A futures contract may be described as a contract in which both the buyer and the seller agree to the exchange of an underlying instrument (a type of asset) on a certain day and at a certain time. This date is known as the final settlement date or the delivery date.
There are a few different types of contracts that are available to investors. One is an options contract, which gives the holder the right to buy or sell. However, futures contacts are obligatory contracts, which means that the holder must buy or sell on the final settlement date. The holder has agreed to this mandatory change of hands and must abide by the agreement stated in the contract.

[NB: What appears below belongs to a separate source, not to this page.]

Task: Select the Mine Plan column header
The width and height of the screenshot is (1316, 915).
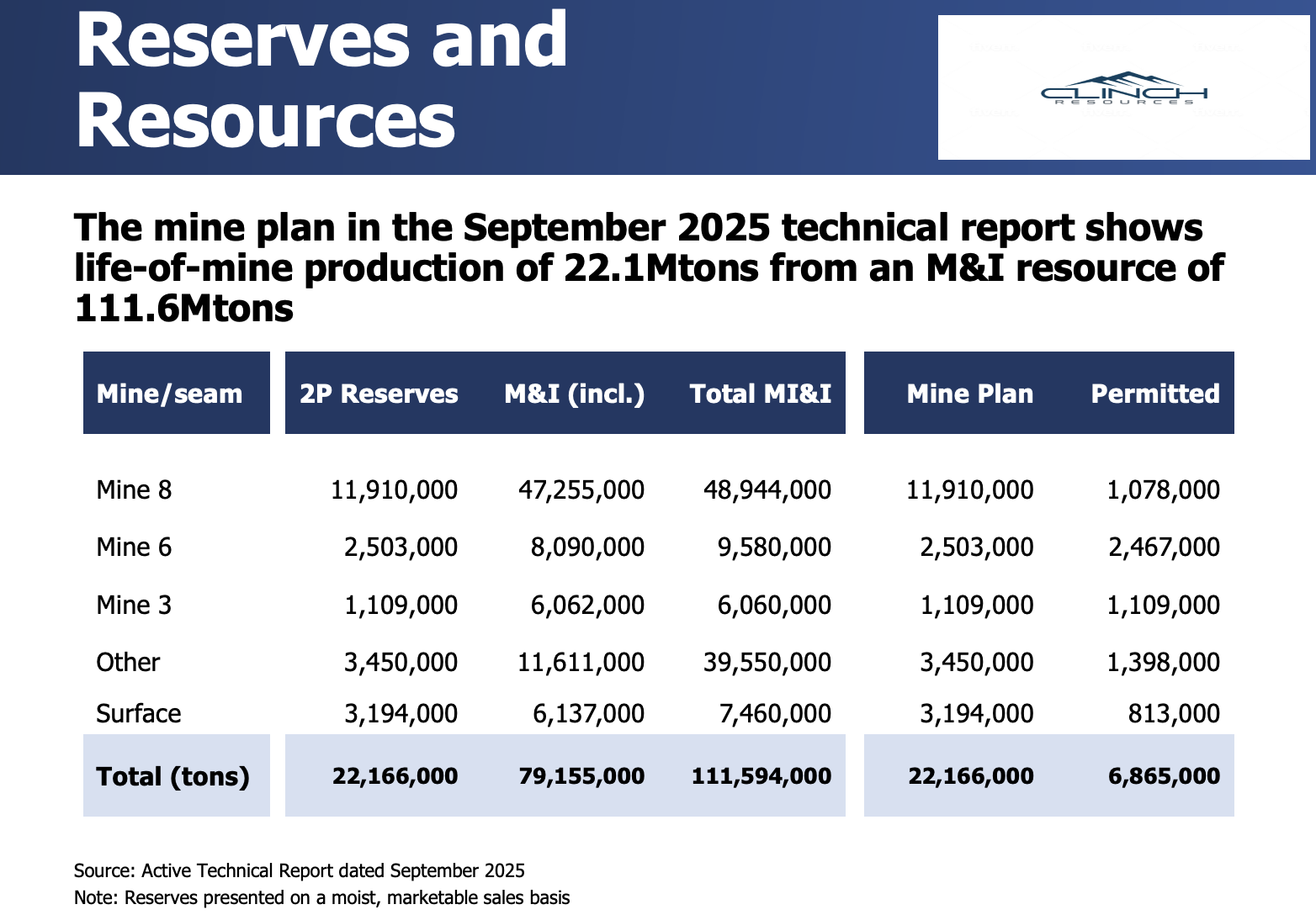Action: click(x=969, y=394)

There is, however, one way to exit the commitment before the settlement date. To do this, the holder must either buy back a short position or selling a long position.
Perhaps the most common instance where one would find future contracts at work would be in a business that deals largely with commodities. According to the article "Why Futures Markets are Important, understanding futures can be as simple as understanding how a farmer or a rancher does business. Substitute the two business firms for a farmer and a rancher. The farmer wants to sell his corn at next year's market, but he has no way of knowing what the price of corn will be by then. The rancher knows that he will need corn to feed his horses, cattle and other livestock, but he, too, has no way of knowing if the prices of corn next year will be too high for him to afford purchasing what he needs.
What the farmer and rancher would do if they entered into a future contract, would be for the farmer to sell 1,000 bushels of corn to the rancher at a set price. The rancher would agree to pay that set amount when the final settlement date arrived. This way, the buyer and seller both benefit from the agreement, and neither one has to worry about the fluctuation of prices over the coming year.
Business firms that deal with such commodities as oil and agricultural produce often enter into future contracts in order to prevent substantial losses caused by fluctuations in the market for the commodity they are purchasing.